*WHAT TO WORK ON*
• A. Using the news report below about Eatonville's student-athlete monitors, list every group the school board names as deciding whether the monitors will be used again.
• B. Answer these questions from the news report below about Eatonville's student-athlete monitors.
(i) What sport does Jason Ostendorf's daughter play?
(ii) Roughly how long did public input last at the meeting?
(iii) Where did people sit for the school district board meeting?
• C. In the news report below about Eatonville's student-athlete monitors, rewrite the paragraph beginning "If there was a COVID case" in shorter form while keeping its main facts.

*SOURCE PASSAGE*
--- START ---

EATONVILLE, Wash. - Parents and community members argued back and forth Wednesday night in Eatonville over a piece of technology meant to monitor possible COVID-19 contact between student-athletes.
People packed the bleachers of Eatonville High School Stadium for a school district board meeting.
The reason so many attended the meeting is due to the controversy over technology student-athletes are using.
Recently a COVID monitoring system was implemented. Student-athletes wear small tracking devices which shows their proximity to other athletes.
If there was a COVID case on one of the teams, the monitors could tell which players needed to quarantine. The district said this technology would allow them to more tightly determine exposures and avoid forcing entire teams to quarantine from the field/court, and class.
However, news of these devices created division among members of the community.
"It’s overreach. It makes me feel infringed upon. It’s infringing upon not necessarily me so much, but I don’t want to speak for the kids, but they’re my kids and I feel like their rights are being infringed upon," said Jason Ostendorf.
Ostendorf’s daughter plays volleyball and his son plays football. Both of his children have to wear the monitors he says.
Ostendorf says what bothers him the most about these devices is the principle behind the issue of mandatory requirements due to COVID.
"This is the next thing that they’re going to do to monitor stuff. It’s been proven over the last year that the steps keep getting more stringent, and more infringed upon on our rights," he said.
However, other parents of student-athletes see the technology as a straightforward way for their kids to have the best chance to enjoy their school year.
"These kids have been cheated out of a lot in the last year and a half and this is one small thing that we can do to ensure that these athletes get field and court time," said Jill Bruun.
Bruun is the mom of a junior on the football team.
She says parents, and athletes had the chance to ask questions about these monitors during a meeting before the devices were implemented. She says she does not understand why there is controversy at this point in the process.
"I’m disheartened because there is misinformation floating around out there and I think if people would ask questions to the proper people in charge and actually listen to hear answers, versus listening to reply, I think all of this could have been avoided," she said.
Public input went on for about an hour with people speaking both for and against the monitors.
Q13 News spoke to some of the people in attendance who said they did not have children playing sports, and, or did not have children who went to the school.
The school board said the monitors are not being used right now and that parents, athletes, and coaches will be the ones who make the decision on whether to use them again.

--- END ---

*DATA SUPPLIED*
--- START ---

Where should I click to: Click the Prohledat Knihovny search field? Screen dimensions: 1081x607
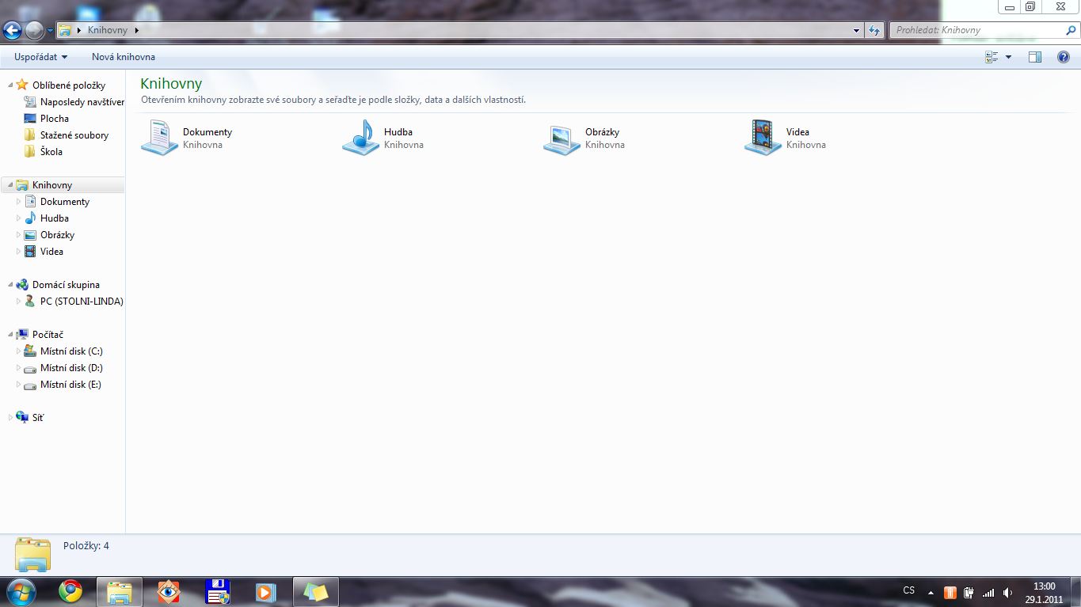pos(977,31)
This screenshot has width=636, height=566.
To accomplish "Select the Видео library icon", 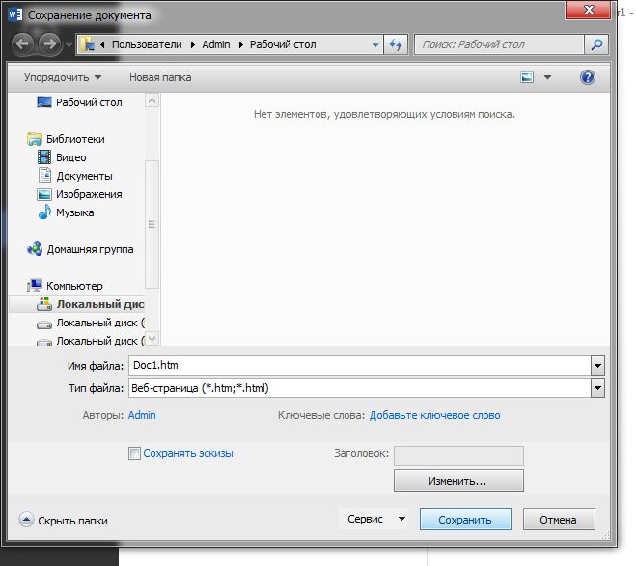I will point(44,157).
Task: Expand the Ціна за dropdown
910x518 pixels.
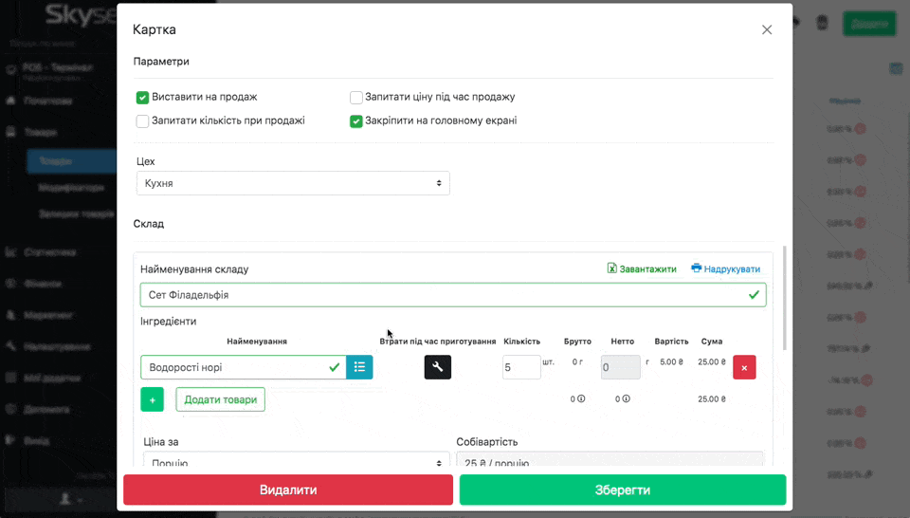Action: [x=293, y=463]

--- END ---

*TASK SOLUTIONS*
• A.
- Parents
- Athletes
- Coaches

• B.
(i) Volleyball.
(ii) About an hour.
(iii) In the bleachers of Eatonville High School Stadium.

• C. If a team had a COVID case, the monitors could show which players needed to quarantine. The district said this would let it pin down exposures more precisely and avoid quarantining whole teams from the field, the court and class.